Being able to replicate and build upon the work of other scientists, or adjust one's ideas when the data suggest otherwise, is part of the bedrock supporting the scientific process. But given the number of variables—many unknown—that can affect a study, reproducibility is not a trivial goal. Awareness of the problem has been growing, and some fear that standards have relaxed for the worse. Recent reports of failures to reproduce published research (http://www.nature.com/nature/focus/reproducibility/) have rightly been taken seriously by research communities, funders and journals.

At Nature Methods, we think a great deal about how to probe whether a new method or tool is likely to perform well for scientists other than its developers. When possible, comparison with orthogonal methods is an obvious way to test whether a method reports accurately on a biological phenomenon. Assessing the performance of an approach in more than one setting is another way to increase the chance that the method will be useful for many.

But a clear-eyed view of what a method can and cannot do, and how robust its performance is to changes in the technical or biological context, is not relevant merely for a method's general utility. The quality of a tool and the skill and care with which it is wielded are inextricably linked to the reproducibility of the resulting data. And performance assessment does not apply only to newly developed methods: generating reliable data, as every scientist knows, requires that even workhorse methods are tested, again and every time, in the form of experimental controls.

This is stating the obvious, perhaps. But insufficient attention to methodology—to how transparently methods are reported, how well their limits are appreciated and how carefully they are applied—is clearly part of the problem with reproducibility.

Anne Plant and coauthors at the US National Institute for Standards and Technology provide their perspective on the matter in a Commentary (p. 895). Taking a position close to a methods journal's heart, they argue that a productive way to think about reproducibility is to focus on the confidence that can be placed in measurements, which is to say in methods, in biological research. They point out that making reliable measurements in systems as complex as biological ones is far from trivial. It requires vigilance and effort, and developing ways to assess and improve measurement reliability is a legitimate research area in itself.

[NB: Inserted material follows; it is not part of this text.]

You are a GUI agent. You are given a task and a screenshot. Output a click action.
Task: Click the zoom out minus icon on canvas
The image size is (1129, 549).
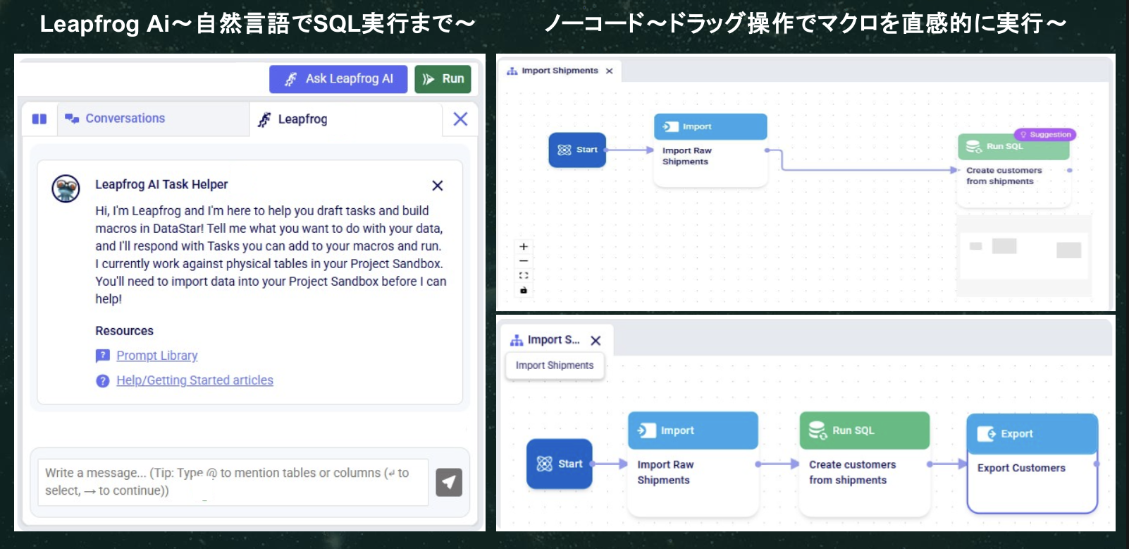pyautogui.click(x=524, y=261)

In a second piece, related only in spirit, Guillaume Baffou and colleagues also argue that the complexity of biological systems can confound measurements (p. 899). They make a theoretical case questioning previously published measurements of temperature in individual cultured cells, including studies in our own pages. If they are correct, tools that were thought to report on cellular temperature changes may not in fact do so.

In a world increasingly awash in facts but also pseudo-facts, comment but also cant, the relative reliability of scientific data has perhaps never been more worth guarding. Paying close attention to the methods used in research is a good place to start.